Y lo primero que debo destacar a partir, precisamente, de mi punto de vista actual de hombre viejo, es que me fui haciendo persona en un espacio emocional en el cual la dimensión religiosa era parte inseparable del mundo, tal como se nos presentaba. Para mí, además, como para todo mi entorno humano, esa dimensión estaba resumida de modo excluyente y radical con el relato cristiano-católico, el cual vivíamos sin saberlo como consustancial a la existencia personal. Mi visión de la dimensión religiosa de la realidad se fue realizando secundum ecclesiam catholicam; la noción de trascendencia comenzó a germinar en mi alma nutrida por el mensaje cristiano, tal como lo muestra y lo practica la iglesia católica. Y dicho esto digo también que ese mensaje era para mí parte indivisible de mi visión de lo que me rodeaba, estaba implícito en el mundo natural que iba conociendo. Y lo mismo ocurrió con todos mis hermanos, familiares o conocidos con muy pocas excepciones.

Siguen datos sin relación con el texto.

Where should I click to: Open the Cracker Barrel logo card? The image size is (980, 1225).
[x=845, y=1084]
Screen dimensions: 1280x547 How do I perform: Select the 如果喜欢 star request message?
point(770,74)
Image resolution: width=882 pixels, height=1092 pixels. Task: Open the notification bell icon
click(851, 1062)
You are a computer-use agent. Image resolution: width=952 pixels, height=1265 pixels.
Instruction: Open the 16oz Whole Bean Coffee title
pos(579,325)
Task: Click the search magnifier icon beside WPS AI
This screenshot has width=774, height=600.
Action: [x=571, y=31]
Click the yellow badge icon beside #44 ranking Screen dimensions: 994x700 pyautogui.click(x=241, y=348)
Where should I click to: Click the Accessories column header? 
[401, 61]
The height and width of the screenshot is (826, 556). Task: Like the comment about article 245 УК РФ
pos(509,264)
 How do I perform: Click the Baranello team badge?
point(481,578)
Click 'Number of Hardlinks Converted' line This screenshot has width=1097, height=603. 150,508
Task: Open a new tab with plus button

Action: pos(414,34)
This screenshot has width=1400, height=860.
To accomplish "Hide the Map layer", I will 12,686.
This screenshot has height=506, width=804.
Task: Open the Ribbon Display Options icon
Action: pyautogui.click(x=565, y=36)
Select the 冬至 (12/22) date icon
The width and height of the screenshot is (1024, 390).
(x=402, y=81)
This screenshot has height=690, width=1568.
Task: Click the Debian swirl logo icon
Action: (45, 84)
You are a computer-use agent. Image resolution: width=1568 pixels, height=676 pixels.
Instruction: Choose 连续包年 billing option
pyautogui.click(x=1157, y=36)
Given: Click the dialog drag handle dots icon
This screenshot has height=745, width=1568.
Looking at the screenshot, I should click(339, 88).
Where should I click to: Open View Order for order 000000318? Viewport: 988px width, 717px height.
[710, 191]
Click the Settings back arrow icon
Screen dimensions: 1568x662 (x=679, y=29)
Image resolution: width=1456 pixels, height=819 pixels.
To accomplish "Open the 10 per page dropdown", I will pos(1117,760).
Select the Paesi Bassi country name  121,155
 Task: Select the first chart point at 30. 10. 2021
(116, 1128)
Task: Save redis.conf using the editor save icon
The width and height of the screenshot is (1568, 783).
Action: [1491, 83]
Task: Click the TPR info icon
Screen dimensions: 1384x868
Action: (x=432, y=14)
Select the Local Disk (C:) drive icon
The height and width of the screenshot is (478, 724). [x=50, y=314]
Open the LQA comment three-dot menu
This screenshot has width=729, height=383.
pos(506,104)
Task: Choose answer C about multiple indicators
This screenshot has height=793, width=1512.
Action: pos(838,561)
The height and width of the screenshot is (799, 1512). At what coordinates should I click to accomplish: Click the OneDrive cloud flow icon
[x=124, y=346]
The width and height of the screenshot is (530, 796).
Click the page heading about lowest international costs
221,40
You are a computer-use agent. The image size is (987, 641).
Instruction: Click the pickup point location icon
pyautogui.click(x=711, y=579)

En una circunstancia como esa es obvio suponer que el desarrollo de la personalidad estará marcado de modo muy fuerte y persistente tanto por los principios como por los aspectos formales de la práctica religiosa…independientemente de su mayor o menor intensidad. Si quisiéramos usar un símil habría que decir que mis hermanos y yo estábamos sumergidos en una atmósfera que nos hacía respirar de cierto modo y que –en virtud de su peso en nuestra conciencia– nos condicionaría durante todos los años por venir, sin que importara demasiado que estuviéramos conscientes de esa sujeción.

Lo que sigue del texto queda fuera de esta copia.